Did you grow up copying typefaces from The Lettering Book? I’d love to hear from you!

Written by
Matthew Magain
Join the discussion

  • OMG Matt, I had that book.. somewhere over time I have lost it. I remember it being one of the inspirational sources for my love of typefaces, thanks for bringing back the memories.

  • OMG Matt, I also had that book and loved it! I used to use tracing paper to trace over the letters and it taught me about different styles, spurs and axes. I totally don’t have it anymore, shame, please post more pics.

  • Haha – we all had shared childhoods! I used to use The Lettering Book along with The Drawing Book ( – same size/format, with a similar spiral binding, both published by Scholastic – I treated them like they were a pair! Still got them both, sans covers that got worn off and lost during some happy, lazy Saturday afternoons. =)

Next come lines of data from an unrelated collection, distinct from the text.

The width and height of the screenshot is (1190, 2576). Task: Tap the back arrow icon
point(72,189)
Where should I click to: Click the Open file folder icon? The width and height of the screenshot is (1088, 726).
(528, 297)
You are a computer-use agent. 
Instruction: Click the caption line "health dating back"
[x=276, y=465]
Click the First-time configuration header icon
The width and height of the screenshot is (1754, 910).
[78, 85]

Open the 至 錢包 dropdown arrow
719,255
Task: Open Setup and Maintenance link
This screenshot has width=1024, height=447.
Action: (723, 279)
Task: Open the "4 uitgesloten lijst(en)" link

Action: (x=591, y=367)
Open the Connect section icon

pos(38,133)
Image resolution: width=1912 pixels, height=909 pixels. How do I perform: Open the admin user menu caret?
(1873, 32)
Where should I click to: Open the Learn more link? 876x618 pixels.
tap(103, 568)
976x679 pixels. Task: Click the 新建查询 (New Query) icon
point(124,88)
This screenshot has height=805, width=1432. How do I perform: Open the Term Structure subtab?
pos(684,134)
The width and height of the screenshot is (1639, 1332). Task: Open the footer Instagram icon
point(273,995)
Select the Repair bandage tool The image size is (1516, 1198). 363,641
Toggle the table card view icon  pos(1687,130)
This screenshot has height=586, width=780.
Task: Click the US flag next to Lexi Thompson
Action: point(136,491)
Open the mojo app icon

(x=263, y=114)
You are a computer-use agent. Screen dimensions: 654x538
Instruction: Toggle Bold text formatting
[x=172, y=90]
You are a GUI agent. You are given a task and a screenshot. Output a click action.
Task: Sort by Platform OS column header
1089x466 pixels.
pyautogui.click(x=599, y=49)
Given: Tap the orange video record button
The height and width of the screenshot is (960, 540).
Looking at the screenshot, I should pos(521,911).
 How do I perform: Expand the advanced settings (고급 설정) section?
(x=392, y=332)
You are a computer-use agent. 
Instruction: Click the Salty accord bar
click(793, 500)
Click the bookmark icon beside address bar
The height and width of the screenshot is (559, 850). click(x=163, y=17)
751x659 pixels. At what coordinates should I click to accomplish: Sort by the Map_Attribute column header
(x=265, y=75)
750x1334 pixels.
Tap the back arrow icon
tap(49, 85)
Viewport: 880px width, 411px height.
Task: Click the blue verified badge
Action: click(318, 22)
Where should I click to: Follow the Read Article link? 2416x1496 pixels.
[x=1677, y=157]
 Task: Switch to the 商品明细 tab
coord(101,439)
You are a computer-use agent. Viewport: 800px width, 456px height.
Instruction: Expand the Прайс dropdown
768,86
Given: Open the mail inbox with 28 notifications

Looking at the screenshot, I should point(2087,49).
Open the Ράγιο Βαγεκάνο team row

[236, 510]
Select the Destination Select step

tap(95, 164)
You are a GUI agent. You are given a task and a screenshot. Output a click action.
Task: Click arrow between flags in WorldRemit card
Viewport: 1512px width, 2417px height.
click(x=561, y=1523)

  • I also had a similar book way back in the 70’s. I used to love coming up with psychedelic looking typefaces using my derwents. Almost became an apprentice signwriter, but ended up as a trainee draftsman. Layout & draftsmanship was taught with a fanatic zeal by old school senior draftsmen (no females). It took six months of tuition in how to prepare a pencil: using emery paper to create a chisel edge or fine point; when to use a 4H or 2B lead; keeping your wrist off the board so that you don’t smudge your work and the use of cuff covers so you could get several days from one shirt! Finally you could graduate to ink using an adjustable nib to create various line widths after loading the nib from a bottle. Got my first set of Rotrings after about two years. They cost me about a weeks wages! Not many people have a “hand” anymore and I must admit mine has suffered from fifteen years of CAD. But it all comes back when filling out forms and still gets commented on. Good to see people still appreciating it and still using it to get a message across (albeit on digital media).

  • I’m know I still have this in a box in my basement and I’ve been searching all week. I loved this book as a kid and used it many times for my fancy report covers and title pages. I’m still into graphic design and this book was what first inspired me!!